Tuesday, April 8th, 2014 (9:46 am) - Score 1,254

The European Court of Justice (ECJ) has delivered a significant victory to privacy advocates after it ruled that the EU’s Data Retention Directive, which requires member states and their phone / Internet providers to keep a basic access log of all website, email and phone call activity for up to 2 years, was now considered “invalid“.

The directive exists as a tool to help security and law enforcement agencies to prevent, investigate, detect and prosecute serious crimes including terrorism. The logs that are kept do NOT include the content of your communications (e.g. what you say or write) but many still fear that the activity goes too far. Similarly the United Kingdom has repeatedly tried and failed to push through even tougher rules and it looks like we might see a third attempt in the not too distant future (here).

But plans to extend the Data Retention powers have been dealt a significant blow today after the ECJ, which was acting upon a request from Ireland’s High Court and the Verfassungsgerichtshof (Constitutional Court, Austria) to examine the validity of the directive, has “declared the directive invalid” because it breaches the “fundamental right to respect for private life and the fundamental right to the protection of personal data” (i.e. Charter of Fundamental Rights of the EU).

The outcome follows last year’s OPINION by the Court of Justice’s Advocate General, Pedro Cruz Villalón, whom warned that the 7 year old directive was “as a whole incompatible with the requirement, laid down by the Charter of Fundamental Rights of the European Union, that any limitation on the exercise of a fundamental right must be provided for by law” (here).

ECJ Ruling

The Court takes the view that, by requiring the retention of those data and by allowing the competent national authorities to access those data, the directive interferes in a particularly serious manner with the fundamental rights to respect for private life and to the protection of personal data. Furthermore, the fact that data are retained and subsequently used without the subscriber or registered user being informed is likely to generate in the persons concerned a feeling that their private lives are the subject of constant surveillance.
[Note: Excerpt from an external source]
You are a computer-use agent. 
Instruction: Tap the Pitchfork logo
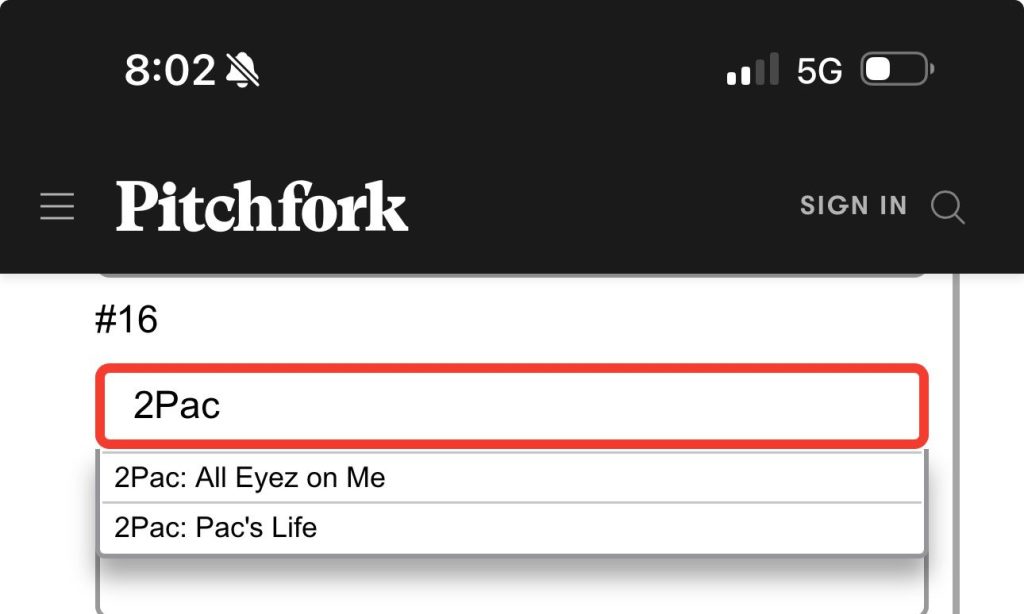pos(262,207)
The Court is of the opinion that, by adopting the Data Retention Directive, the EU legislature has exceeded the limits imposed by compliance with the principle of proportionality. Although the retention of data required by the directive may be considered to be appropriate for attaining the objective pursued by it, the wide-ranging and particularly serious interference of the directive with the fundamental rights at issue is not sufficiently circumscribed to ensure that that interference is actually limited to what is strictly necessary.”

Jim Killock, Open Rights Group Executive Director, said:

Today’s ruling recognises that blanket data collection interferes with our privacy rights. We must now see the repeal of national legislation that obliges telecoms companies to collect data about our personal phone calls, text messages, emails and internet usage. This collection is indiscriminate and reverses the presumption of innocent until proven guilty.”
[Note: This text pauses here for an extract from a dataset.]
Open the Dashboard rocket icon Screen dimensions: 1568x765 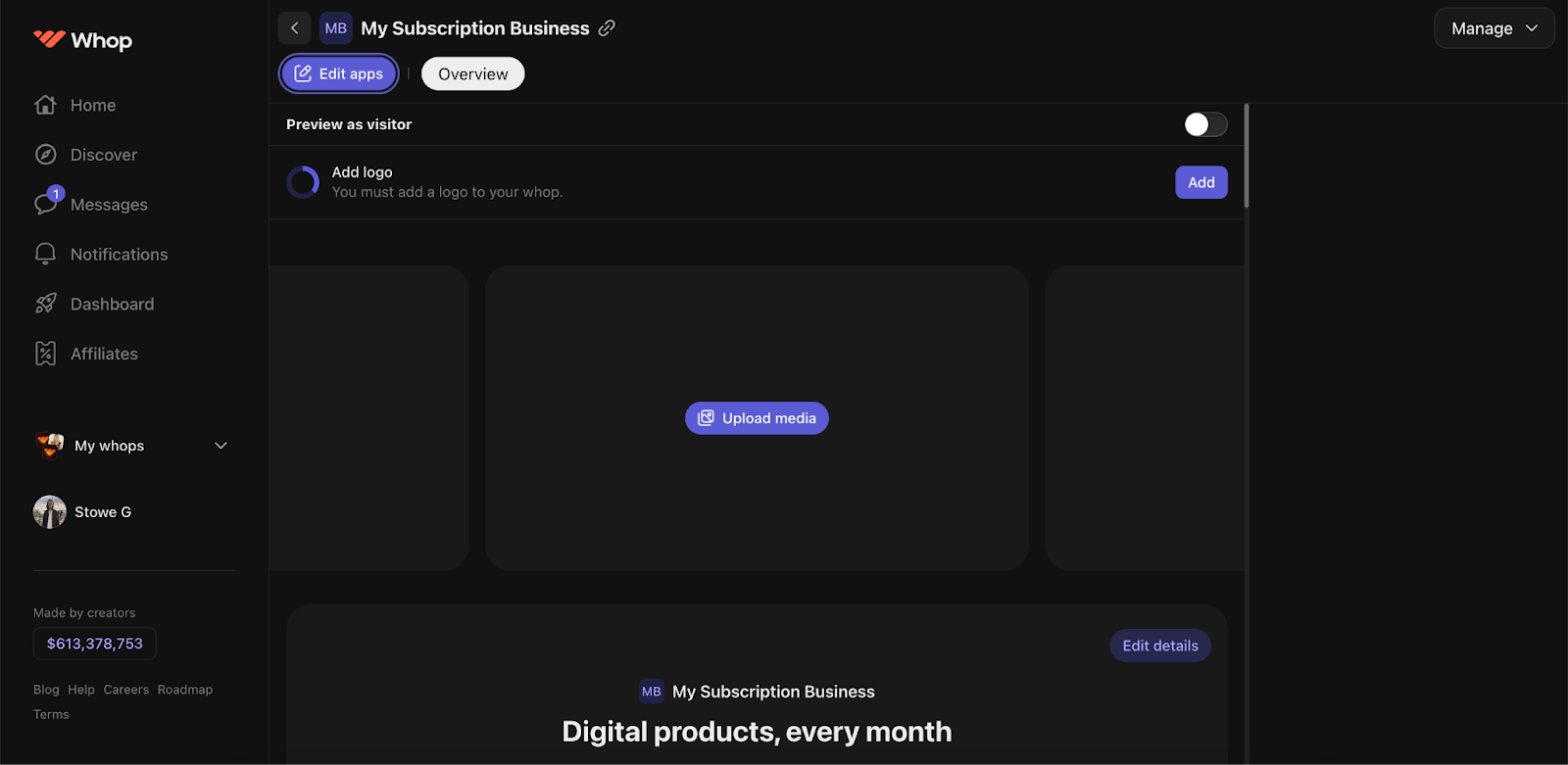[x=45, y=304]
The ECJ goes on to pick apart the directive in various different ways, which means that the EU will now be forced to amend the existing legislation in order to reduce the period of retention and to soften how it is applied. The move could also have an impact upon the United Kingdom’s related Regulation of Investigatory Powers Act 2000 (RIPA) and will surely cause further problems for any plans to expand the existing powers.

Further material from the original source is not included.